Experiment, read, think about what’s logical for both the male character and the female character (or if a gay scene, what makes sense for whom), consider the personalities that you’ve already laid-out (ha! I said laid) . Push a few boundaries but cautiously, or you’ll end up making your readers spit their tea–and no, that’s not a coy euphemism. Test things out! When you’re reading erotica and a certain word tickles your hoo-hah unexpectedly–and it will–jot it down.  Make a list of what turned you on, and what didn’t. Think about that list from one of your character’s perspectives. Now, apply a cool damp wash cloth to the back of your neck, breathe deeply, and do it again. And again. Again. More … more! More! Oh God, baby soon ohyespleasepleasePLEASEDON’TSTOP–*gasp* sorry.  What were we talking about? It couldn’t possibly have been … it was? Shit, what was I thinking? Well, I blame you; that’ll work nicely for me.

Mimic reality, then make it one notch better: that’s your job, after all, whether you’re a horror writer or any other kind or writer, and whether or not you write a sex scene. And before you rush out in the name of research and buy a Drilldo (I’m not making that up either, there is a product called the Drilldo, and it’s exactly what you think it is) you should probably note that your sex life does not necessarily suck if it in no way resembles something you’ve read in erotica, seen in porn, or in the Saw movie franchise, or that strange amalgamation: Porn Saw.

I hope I made that up just now.  

I very much hope Porn Saw’s not a thing.

This is me refusing to Google it to find out.

Please, oh please, do not tell me what you find if you do.

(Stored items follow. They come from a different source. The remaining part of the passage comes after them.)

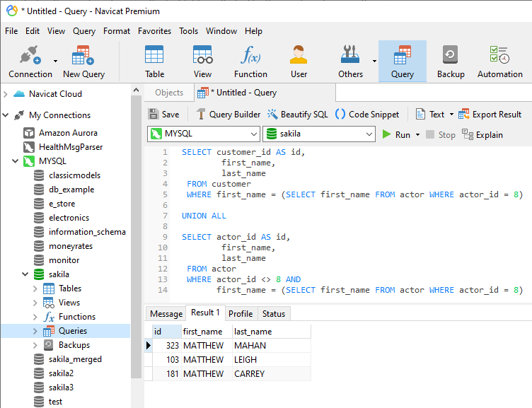Click the Connection toolbar icon
The image size is (532, 408).
(30, 62)
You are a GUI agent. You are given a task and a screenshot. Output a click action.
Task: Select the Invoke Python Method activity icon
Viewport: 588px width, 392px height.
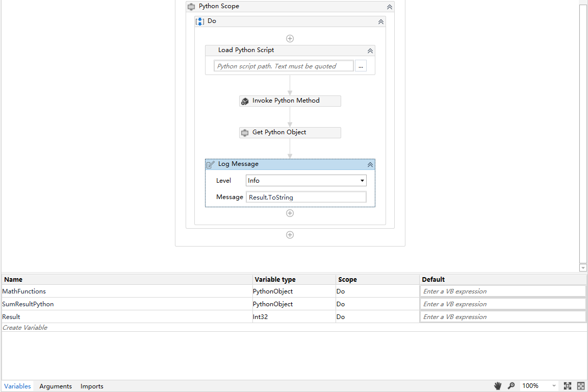coord(245,101)
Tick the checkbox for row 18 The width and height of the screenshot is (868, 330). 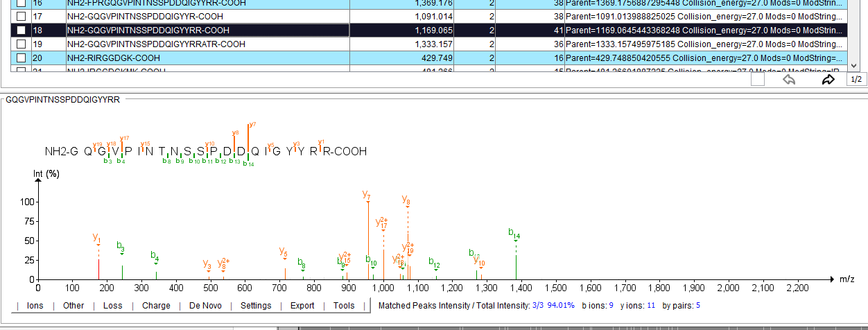21,31
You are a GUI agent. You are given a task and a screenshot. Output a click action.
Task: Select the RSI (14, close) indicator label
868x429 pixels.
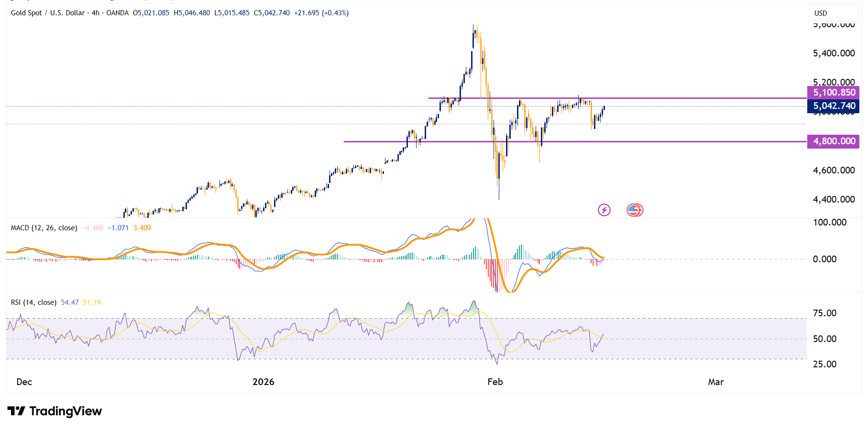33,302
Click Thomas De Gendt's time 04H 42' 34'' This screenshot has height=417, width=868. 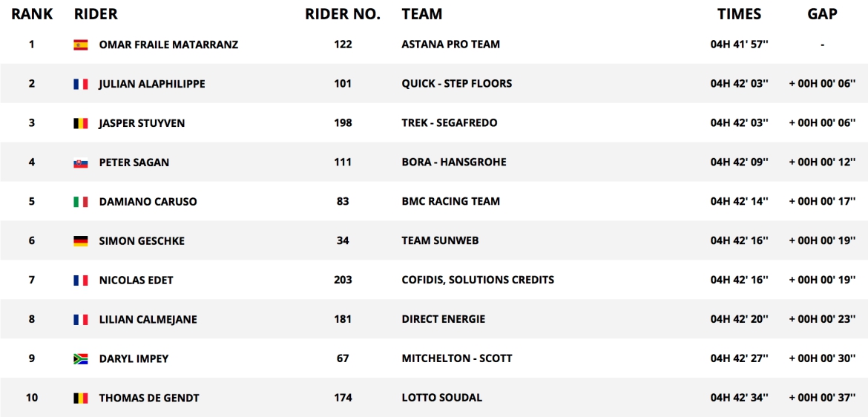[739, 398]
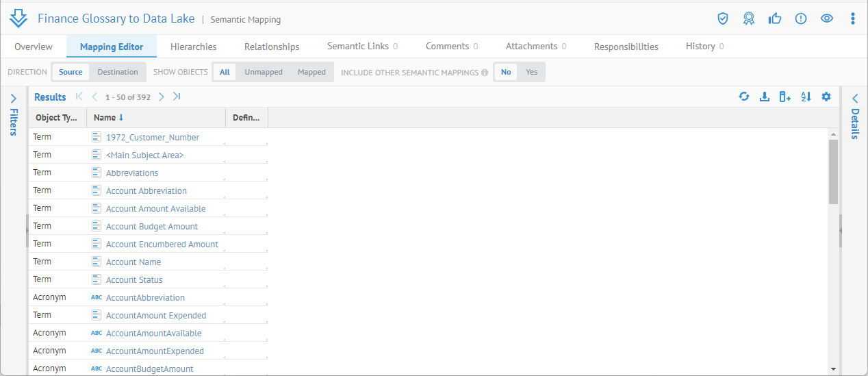
Task: Toggle the watch eye icon
Action: pos(826,18)
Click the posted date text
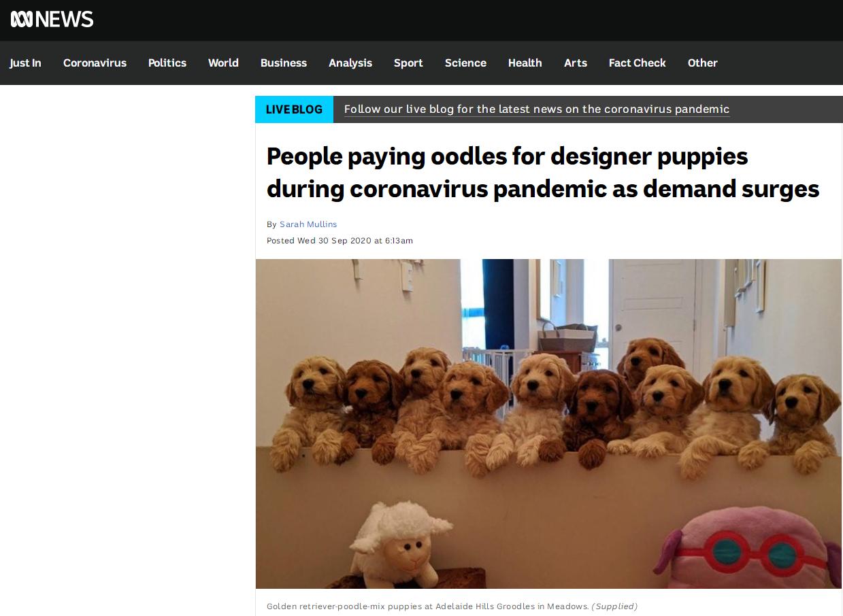This screenshot has height=616, width=843. (340, 241)
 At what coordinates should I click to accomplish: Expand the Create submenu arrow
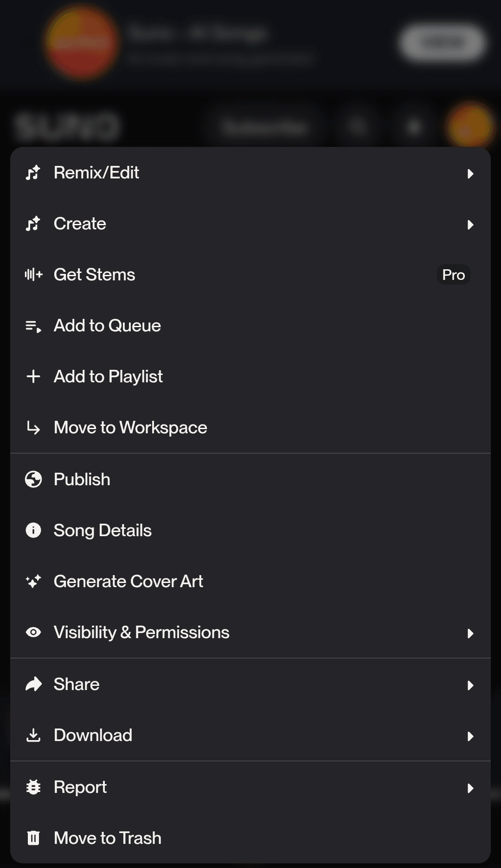pos(470,225)
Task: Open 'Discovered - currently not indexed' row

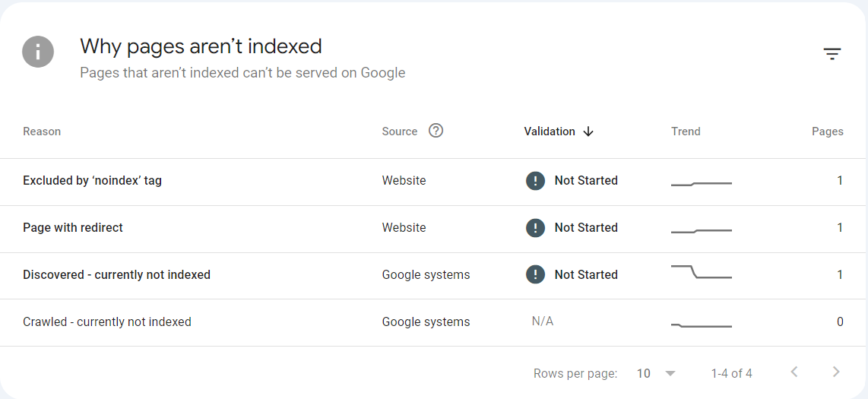Action: (116, 275)
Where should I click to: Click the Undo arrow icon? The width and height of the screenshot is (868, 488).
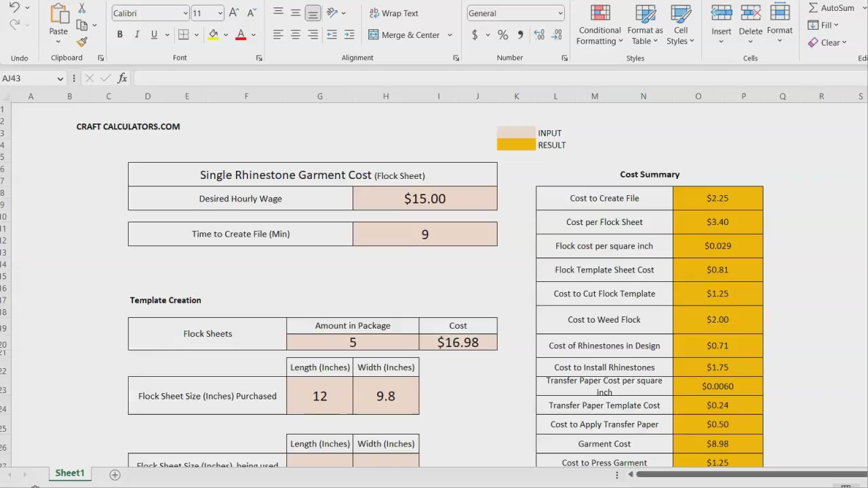point(14,8)
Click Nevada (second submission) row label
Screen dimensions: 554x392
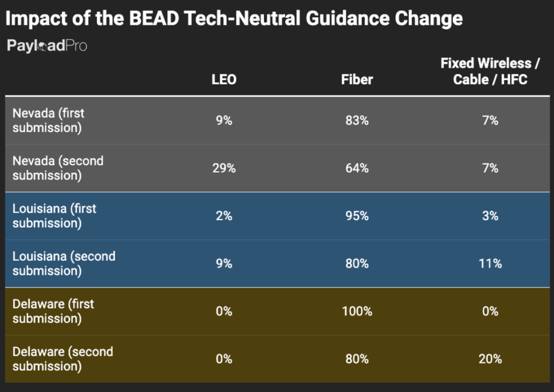(57, 168)
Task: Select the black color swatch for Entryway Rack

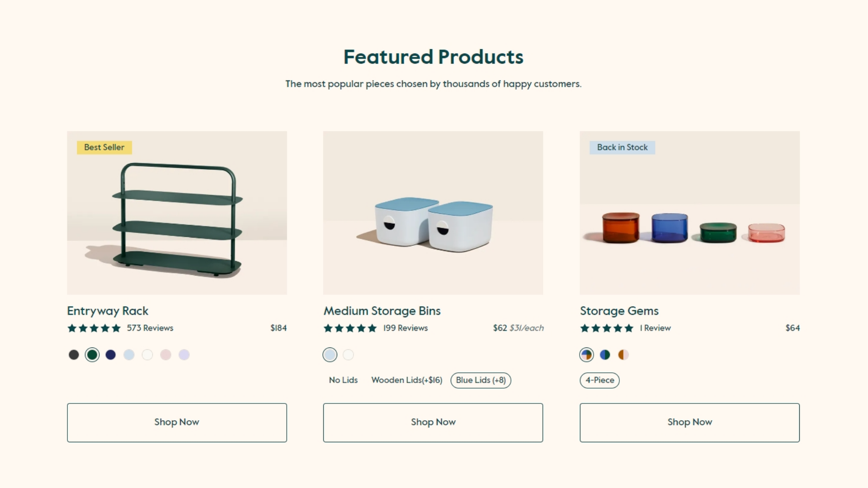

(editor’s note: AJ Aalto does write sex scenes in her novels; if she didn’t, there would be NO excuse for the MASSIVELY RIDICULOUS amount of time she spends staring off into space fantasizing various unlikely scenarios, up to and including her post-apocalyptic duty to trade her hoarded SPF900 sunscreen supply for orgasms with the hunky-yet-tragically-shirtless male survivors, and the sci-fi variation: AJ waiting for her transport home from the Farload Quadrant on Space Station Delta V-69, stuck with a platoon of  horny space cowboys with a whoooole lotta time on their hands. Wait–is a group of space cowboys a “platoon” or a “pride” or a “troop” or … WHAT? I might need to know!) 

 

This entry was posted in Opinions, Writing and tagged , , , . Bookmark the permalink.

One Response to Sex and the Horror Writer

  1. Karen / ikss says:

    Hilarious post. And true.

    And by the way? There is indeed a porn parody of the Saw movies. I haven’t watched it…honest, I haven’t…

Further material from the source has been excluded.